- **Selected passage**:
But he's now back in his element, training for Tokyo 2020, and says there's life after the Olympics for his swimming career - whether he wins or not.
"I will always be a swimmer" - Florent Manaudou to le Parisen
Falling in love with swimming again
After two years in handball, working his way up to France's second division - with a professional contract on the table - scoring 15 goals in 10 appearances in his final season, Manaudou decided that swimming was calling him back.
In November 2018, Rio 2016 double silver medallist was invited to swim at a meet with his old Marseilles club Cercle des Nageurs in Istres and swam a 50m in 20.62s.
But it wasn't just the time that called him back, it was the feeling of being back in the water.
Before the lockdown, he was back training, but with a different mindset and a renewed approach.
France's '20 Minutes' asked him recently how he's enjoyed being back in the pool.
"It's not the same kind of fun as handball: there are no balls, no friends, no goals," he replies, "but there is more fun than in my previous [swimming] career."
"Of the 300 days of the year spent in the water, there are only four or five that are interesting in competition. So, if you don't enjoy training, it makes life difficult."
But aside from training, the swim star has realised that what he does between sessions may be even more important.
Oreos for Breakfast?
"When you start a week, if you haven't decompressed on the weekend, you won't perform well in the water. For me, anyway. I need to get away, have a drink with my friends."
The 29-year-old reportedly has previously indulged in 'oreos for breakfast, and a beer at noon to wash down the chips covered in mayonnaise'.
Even if the diet is a little eccentric, he seems to be enjoying his swimming a lot more after his return to the pool. It is helping to prevent the burnout which saw him walk away from the sport entirely after Rio 2016.
"With experience, cutting things when I want to cut, talking with my coaches without being closed to my own reading of things, it's easier to avoid that."
Manaudou swam for the Energy Standard team, playing an integral part in their 2019 title win.
"It's different, more like a show. With competitions like ISL, we travel, we see things, we meet people and there is less weariness. So, inevitably, burnout is less present."
Silver at the 2019 European Championships
His form towards the end of 2019 was proof of Manaudou's progress.
A world-leading time of 20.77s in the 50m freestyle at the Indianapolis ISL meet in October, for example.
In December, the European Short Course Championships in Glasgow pitted him against the best on the continent.
It was a quietly confident comeback. No big gold medal headlines splashing across France's sports dailies, but plenty of encouraging signs.

- **Material supplied**:
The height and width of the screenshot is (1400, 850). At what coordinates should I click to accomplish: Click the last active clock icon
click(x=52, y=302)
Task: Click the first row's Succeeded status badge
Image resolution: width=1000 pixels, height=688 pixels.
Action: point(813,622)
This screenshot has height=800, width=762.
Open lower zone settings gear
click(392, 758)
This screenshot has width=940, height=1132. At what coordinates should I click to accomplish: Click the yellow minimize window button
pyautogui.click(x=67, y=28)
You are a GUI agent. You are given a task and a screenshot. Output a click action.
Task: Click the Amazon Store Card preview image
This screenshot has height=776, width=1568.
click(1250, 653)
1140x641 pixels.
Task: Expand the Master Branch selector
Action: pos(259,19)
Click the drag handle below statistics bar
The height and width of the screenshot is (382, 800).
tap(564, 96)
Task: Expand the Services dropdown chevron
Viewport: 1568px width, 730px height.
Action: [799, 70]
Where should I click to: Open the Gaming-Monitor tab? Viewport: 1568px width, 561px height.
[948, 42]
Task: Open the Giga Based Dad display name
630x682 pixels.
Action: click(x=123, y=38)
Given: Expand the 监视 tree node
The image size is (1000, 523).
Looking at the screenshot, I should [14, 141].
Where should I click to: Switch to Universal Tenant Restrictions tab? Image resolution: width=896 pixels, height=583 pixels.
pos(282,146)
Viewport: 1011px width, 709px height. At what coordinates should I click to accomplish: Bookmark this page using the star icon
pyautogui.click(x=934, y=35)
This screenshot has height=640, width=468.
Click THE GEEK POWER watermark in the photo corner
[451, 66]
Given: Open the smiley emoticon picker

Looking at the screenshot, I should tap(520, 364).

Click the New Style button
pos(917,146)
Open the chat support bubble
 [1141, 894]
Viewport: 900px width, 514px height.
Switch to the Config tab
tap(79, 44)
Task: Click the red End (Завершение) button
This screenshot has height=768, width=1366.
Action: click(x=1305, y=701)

- **Your assignment**:
Could you extend the article on Florent Manaudou's comeback to swimming, picking up right after its last sentence?

- **Answer box**:
Friday brought silver in the 50m freestyle, and Saturday a fifth place in the final of the 50m butterfly with a bronze medal in the 4x50m mixed relay.
A bronze and a silver isn't a bad return after three years out, but it isn't enough for the ultra-competitive Manaudou.
"I almost forgot that I had stopped for three years and it annoys me to be four tenths off my best time," he told L'Equipe after winning the silver.
His coach, James Gibson, who was with the swimmer for that defining moment at London 2012, said that silver was a step forward.
"We are not going to cry over this medal even if, obviously, we wanted gold.
"But this competition allows him to get back into the process, competing in the heats, semi-finals and finals as at the Games."
"I am no longer the hunted but the hunter" - Manaudou
For Manaudou himself, he felt fast.
“I had the sensation that I was flying above the water, not in terms of speed, but it was a thrill, I don't feel tense, it feels good."
One thing was evident: his killer instinct is back.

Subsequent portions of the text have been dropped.